A la fin du film d’Antoine Russbach, cinéaste suisse, « Ceux qui travaillent », je suis resté interloqué devant les personnages dépeints durant un peu plus d’une heure quarante.
Franck est un haut cadre travaillant dans une entreprise d’import-export, chargé de gérer les porte-conteneurs qui sillonnent les mers du monde pour apporter aux européens tout ce dont ils ont envie. Elevé à la dure dans une ferme, n’ayant pas fait d’études, il a bossé toute sa vie. Il ne sait pas ce que veut dire « ne pas travailler », encore moins « être au chômage ». Il arrive le premier le matin devant ses ordinateurs, repart le dernier le soir, il est l’homme indispensable dans sa boîte. Pourtant, un beau jour, il est viré.
Il a une femme au foyer, cinq enfants dont quatre ados. On dépense sans compter. Mais quand la famille apprend la situation du père, pas question de rogner sur le train de vie ! C’est dit crûment. Franck se fait éjecter du lit conjugal et personne ne s’émeut dans cette famille.
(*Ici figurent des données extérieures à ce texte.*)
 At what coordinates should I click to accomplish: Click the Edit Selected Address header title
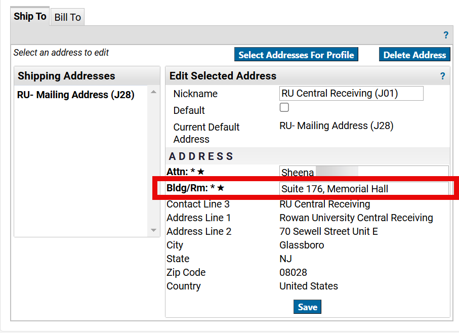223,76
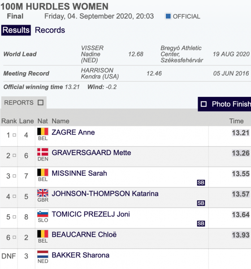Viewport: 251px width, 269px height.
Task: Click the SB badge in MISSINNE Sarah's row
Action: click(201, 182)
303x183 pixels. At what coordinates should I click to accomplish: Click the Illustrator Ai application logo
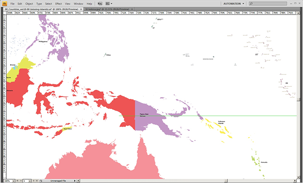(4, 3)
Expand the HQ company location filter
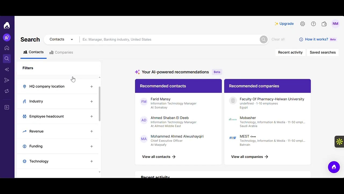Image resolution: width=344 pixels, height=194 pixels. coord(92,86)
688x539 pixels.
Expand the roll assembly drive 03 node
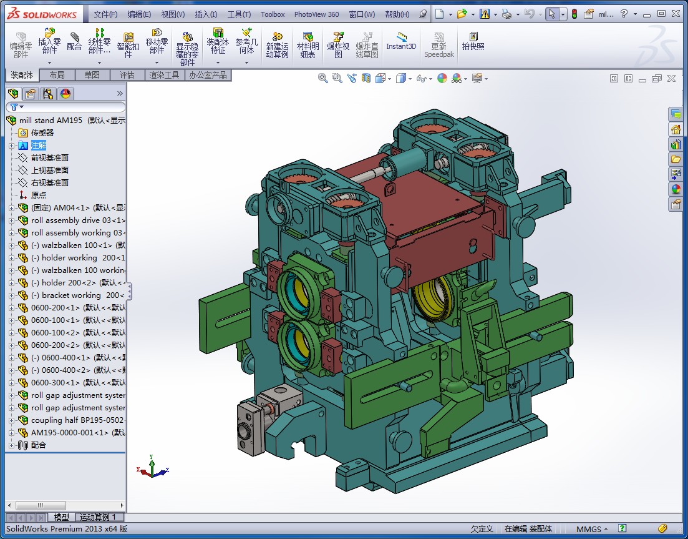coord(11,220)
Que lui reste-t-il ? Retrouver un travail ? Se suicider ? Prendre le large ? S’enivrer à mort ? Il emmène sa dernière, Mathilde, une dizaine d’années, lui montrer son lieu de travail, pour qu’elle sache qui était son père au cas où... La seule dans ce film à conserver une morale, en raison de son jeune âge.
Antoine Russbach semble poser la question de l’absence totale de conscience, d’honnêteté, de morale, dans ce monde pourri par l’argent, adolescents compris. Ni Franck, ni sa famille exceptée la petite Mathilde, ni ses collègues ou ex collègues, personne ne semble partager la moindre valeur humaniste. Le fric d’abord. Et chacun pour soi. Ces gens-là peuvent-ils se regarder dans une glace comme Franck sur l’affiche ?
Olivier Gourmet livre une remarquable interprétation de cet homme rongé par le doute, taiseux car on ne parlait pas à la ferme de son enfance, et capable de la pire saloperie.